The case analysis is written by Nimisha Mishra, a second-year student of NALSAR University of Law. In this case comment, the author has briefly explained the case of Mayor of Bradford Corpn. v. Edward Pickles. 

INTRODUCTION

The law of tort has two main doctrines namely damnum sine injuria and injuria sine damno. Damages are only payable in tort law when there is a legal injury. Without legal injury, a person who suffered loss cannot claim damages. Even when there is malice present in the actions of the defendant but if there is no legal injury to the plaintiff, the former will not be held liable. 

The entire criminal law is based on the concept of mens rea or mental element of the offender. Mens rea, of the offender, is a state of mind capable of committing a crime. To commit a crime, there should be the presence of bad or malign intention.

However in certain cases mental element is not an essential feature in law in order to safeguard the interest of the people from the trivial actions of the plaintiff.    

Equivalent Citation

[1895] A.C. 587

Bench

Hon’ble Judge Halsbury L.C., Hon’ble Judge Watson, hon’ble Judge Ashbourne, and Hon’ble Judge Macnaghten.

Date of judgement

29th July, 1895

Relevant Act 

Bradford Waterworks Act 1854

Relevant Section

Section 17, Section 18 and Section 49 of Bradford Waterworks Act 1854.

Facts of the case

In this case the owner of the land has water flowing from under his land. 

The mayor of the Bradford Corporation is the owner of the Tropper Farm which is 140 acres in extent. There is a boundary to the west of his farm, adjacent to which the respondent has a land. The respondent, Edward Pickle’s, land happened to be on a higher level than the Tropper Farm. The steep slope of the respondent’s farm is such that strata of the subterranean water underground his land, by the law of gravitation, eventually found its way to the Tropper Farm.

It was an admitted fact that the appellant has not purchased any part of the respondent’s land in the interest whether above or below the ground.
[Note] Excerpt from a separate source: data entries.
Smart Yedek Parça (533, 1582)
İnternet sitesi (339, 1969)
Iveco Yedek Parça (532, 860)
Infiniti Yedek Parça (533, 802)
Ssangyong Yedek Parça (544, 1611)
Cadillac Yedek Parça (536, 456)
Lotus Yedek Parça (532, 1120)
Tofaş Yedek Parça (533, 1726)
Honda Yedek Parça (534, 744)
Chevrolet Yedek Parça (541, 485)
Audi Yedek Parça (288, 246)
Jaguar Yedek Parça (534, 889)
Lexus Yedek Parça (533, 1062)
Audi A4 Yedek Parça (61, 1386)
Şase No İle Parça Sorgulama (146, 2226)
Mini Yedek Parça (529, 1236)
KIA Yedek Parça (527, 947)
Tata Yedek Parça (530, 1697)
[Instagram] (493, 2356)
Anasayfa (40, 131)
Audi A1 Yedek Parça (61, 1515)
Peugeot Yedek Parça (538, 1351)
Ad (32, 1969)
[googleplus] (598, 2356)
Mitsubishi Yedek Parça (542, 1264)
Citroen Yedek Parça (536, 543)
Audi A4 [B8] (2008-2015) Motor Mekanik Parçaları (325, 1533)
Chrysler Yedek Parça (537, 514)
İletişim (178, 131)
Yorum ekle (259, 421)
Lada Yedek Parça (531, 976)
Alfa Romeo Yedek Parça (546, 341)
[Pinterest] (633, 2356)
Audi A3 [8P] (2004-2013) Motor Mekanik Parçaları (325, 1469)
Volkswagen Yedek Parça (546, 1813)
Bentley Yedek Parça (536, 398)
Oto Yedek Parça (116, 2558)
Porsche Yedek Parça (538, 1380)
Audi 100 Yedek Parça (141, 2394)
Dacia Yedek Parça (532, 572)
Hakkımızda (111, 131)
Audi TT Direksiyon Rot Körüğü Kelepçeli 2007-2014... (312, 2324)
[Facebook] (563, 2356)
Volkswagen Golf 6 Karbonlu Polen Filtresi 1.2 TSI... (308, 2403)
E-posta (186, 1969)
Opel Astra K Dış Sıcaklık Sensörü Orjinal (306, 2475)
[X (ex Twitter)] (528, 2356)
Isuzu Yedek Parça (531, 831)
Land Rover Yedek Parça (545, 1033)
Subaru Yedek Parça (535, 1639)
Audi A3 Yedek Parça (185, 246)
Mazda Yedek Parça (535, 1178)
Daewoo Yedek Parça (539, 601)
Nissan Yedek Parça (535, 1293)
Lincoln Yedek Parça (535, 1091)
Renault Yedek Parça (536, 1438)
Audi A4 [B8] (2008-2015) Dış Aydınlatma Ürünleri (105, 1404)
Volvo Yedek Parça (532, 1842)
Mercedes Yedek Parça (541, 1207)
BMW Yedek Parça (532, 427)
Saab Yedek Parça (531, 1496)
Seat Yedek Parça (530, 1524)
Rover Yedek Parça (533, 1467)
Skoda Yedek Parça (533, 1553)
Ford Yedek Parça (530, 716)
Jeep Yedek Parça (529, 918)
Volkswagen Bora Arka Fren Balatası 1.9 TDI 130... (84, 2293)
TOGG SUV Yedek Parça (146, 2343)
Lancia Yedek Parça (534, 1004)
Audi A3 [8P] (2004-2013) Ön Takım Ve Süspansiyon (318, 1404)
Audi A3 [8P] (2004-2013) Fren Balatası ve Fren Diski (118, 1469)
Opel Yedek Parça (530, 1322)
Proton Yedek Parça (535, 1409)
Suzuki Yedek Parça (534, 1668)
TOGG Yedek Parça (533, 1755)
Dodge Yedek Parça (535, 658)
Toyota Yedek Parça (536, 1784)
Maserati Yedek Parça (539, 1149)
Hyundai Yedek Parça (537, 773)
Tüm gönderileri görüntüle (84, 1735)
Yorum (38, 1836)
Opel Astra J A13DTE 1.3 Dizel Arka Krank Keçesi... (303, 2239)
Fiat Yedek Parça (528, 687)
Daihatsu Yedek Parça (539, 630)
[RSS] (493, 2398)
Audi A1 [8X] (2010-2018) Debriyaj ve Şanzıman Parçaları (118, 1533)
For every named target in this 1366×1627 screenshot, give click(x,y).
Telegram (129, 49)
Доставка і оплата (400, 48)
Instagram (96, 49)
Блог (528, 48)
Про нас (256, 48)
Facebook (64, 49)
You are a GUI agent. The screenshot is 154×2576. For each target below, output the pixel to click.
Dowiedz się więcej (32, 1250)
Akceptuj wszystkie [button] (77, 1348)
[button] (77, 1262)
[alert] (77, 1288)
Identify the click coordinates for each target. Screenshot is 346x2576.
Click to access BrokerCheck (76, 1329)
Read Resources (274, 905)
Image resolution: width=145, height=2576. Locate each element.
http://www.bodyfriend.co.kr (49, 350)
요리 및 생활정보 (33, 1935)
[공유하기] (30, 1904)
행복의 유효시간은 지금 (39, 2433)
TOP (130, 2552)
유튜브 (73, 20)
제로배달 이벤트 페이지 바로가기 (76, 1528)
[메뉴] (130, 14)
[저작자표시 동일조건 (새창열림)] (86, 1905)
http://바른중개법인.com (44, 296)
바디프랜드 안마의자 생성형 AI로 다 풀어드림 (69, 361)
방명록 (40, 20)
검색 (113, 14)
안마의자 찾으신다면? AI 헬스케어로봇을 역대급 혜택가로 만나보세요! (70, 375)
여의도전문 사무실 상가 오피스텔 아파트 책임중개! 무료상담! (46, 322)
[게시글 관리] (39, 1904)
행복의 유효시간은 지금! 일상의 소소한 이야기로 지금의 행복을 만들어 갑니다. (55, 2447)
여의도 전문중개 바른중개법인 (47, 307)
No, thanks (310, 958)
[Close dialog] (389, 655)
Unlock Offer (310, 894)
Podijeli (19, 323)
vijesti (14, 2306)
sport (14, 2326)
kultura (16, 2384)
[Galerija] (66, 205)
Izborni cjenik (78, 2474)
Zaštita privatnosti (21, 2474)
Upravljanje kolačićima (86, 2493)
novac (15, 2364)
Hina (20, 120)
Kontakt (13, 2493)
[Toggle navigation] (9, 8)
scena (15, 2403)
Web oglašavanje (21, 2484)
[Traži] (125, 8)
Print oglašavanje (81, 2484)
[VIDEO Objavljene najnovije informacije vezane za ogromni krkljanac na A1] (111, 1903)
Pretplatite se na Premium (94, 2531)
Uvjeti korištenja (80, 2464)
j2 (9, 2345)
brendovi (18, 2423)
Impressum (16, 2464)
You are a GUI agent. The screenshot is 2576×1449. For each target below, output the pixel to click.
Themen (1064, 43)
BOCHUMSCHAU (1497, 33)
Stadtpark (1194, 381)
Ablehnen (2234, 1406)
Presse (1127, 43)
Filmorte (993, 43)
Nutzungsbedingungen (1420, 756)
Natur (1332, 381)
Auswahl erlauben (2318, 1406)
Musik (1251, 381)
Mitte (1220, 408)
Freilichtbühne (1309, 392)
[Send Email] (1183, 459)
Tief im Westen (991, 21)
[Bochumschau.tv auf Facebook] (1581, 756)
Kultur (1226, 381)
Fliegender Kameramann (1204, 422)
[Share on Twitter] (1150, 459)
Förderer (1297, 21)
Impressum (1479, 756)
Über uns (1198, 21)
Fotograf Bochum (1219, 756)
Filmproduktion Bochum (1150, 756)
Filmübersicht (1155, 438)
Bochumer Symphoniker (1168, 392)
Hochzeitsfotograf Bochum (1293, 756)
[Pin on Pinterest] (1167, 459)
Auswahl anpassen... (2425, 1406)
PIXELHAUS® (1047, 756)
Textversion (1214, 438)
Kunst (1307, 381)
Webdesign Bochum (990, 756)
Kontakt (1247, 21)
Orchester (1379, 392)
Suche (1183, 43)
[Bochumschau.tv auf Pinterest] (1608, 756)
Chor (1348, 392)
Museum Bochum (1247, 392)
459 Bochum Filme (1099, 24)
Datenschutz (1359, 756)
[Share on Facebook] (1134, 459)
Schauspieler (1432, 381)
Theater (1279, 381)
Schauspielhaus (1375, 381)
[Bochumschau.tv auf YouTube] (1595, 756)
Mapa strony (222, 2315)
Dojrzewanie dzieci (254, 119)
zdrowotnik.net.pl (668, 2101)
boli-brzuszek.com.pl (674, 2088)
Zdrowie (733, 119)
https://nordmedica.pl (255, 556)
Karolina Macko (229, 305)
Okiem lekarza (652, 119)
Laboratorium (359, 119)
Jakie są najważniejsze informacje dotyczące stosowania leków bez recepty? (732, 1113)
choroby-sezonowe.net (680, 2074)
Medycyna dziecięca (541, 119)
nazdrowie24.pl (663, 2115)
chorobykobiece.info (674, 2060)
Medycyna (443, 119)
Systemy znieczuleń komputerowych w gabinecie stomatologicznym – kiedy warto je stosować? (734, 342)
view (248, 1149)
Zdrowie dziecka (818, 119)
In the year 1892, the responded decided to shink the shaft on his land in the view to the working of his minerals. This resulted in the change in the colour of the water as well as the reduction in the level of water. The appellant claimed before the court that the respondent doe not have a bonafide intention to work on minerals. 

Issues presented before the court

  1. Whether the defendant has the right to divert the flow of water under his land, which flows to the land of neighbours. 
  2. Whether the act was done with malicious intent makes the lawful act unlawful?

Ratio of the case

The court stated that no use of the property would be held unlawful if it is promoted by legal actions even though the intent behind them was malicious and illegal. 

Judges were of the opinion that if the plaintiff wants to restrict the actions of the respondent, he must necessarily prove that he has right on the flowing water and the respondent have no right to restrict the flow of the water. After finding all the evidence it was proved that the petitioner did not purchase any part of the land, above or below the land and hence none of the above two contentions could be proved. The landowner has a right to do whatever he wants to do on his land. 

Section 49 of the statute 17 Vict. deals against the illegal diversion, alter or appropriate the flow of water. The learned judge stated that the act of diverting water is unlawful when the water has reached to the premise of the plaintiff. But before that, the respondent cannot be restricted from diverting the direction of the water. In other words, what is prohibited is what belongs to the company. This is a case of damnum sine injuria where even though the damage is caused but unless it is a legal injury, no damages can be given to the plaintiff. If the act done is a lawful act than the state of mind of the defendant is irrelevant. If it is an unlawful act however good his motives are, the defendant has no right to do it. 

The court stated that the company purchase the Trooper Farm and make arrangements accordingly to carry the water from there to its location. Once the Trooper Farm is purchased by the plaintiff it becomes his absolute property and then the defendant has no right to interfere in his property. 

Final decision 

The court after evaluating all the facts concluded that the plaintiff in the given case did not have water as his property till the time it did not come to their land. But once it crosses the land of the plaintiff, he can collect that water and divert its direction. The court further said that even though the defendant’s action was driven by ill motive he is still not liable since his actions were lawful when he diverted the water route. 

The court said that the cited section 49 does not restrict or prohibits the activities of the defendant. Since at the time of passing the act, his actions were legal and hence now he is legally entitled to do what he wants to do in his land. 

The plaintiff should rather purchase the land from which it is making a profit. The court concluded that the defendant was lawfully exercising his rights and therefore he is not liable. And the appeal of the plaintiff was dismissed.

Conclusion

This case is a very accurate example of Damnum sine injuria which means damage without legal injury. There are several cases that comes before the court of law which claims damages for the trivial issues which generally hampers the functioning of the courts. It is very essential to apply the doctrine of Damnum sine injuria in order to safeguard the interest of the defendant from their daily activities.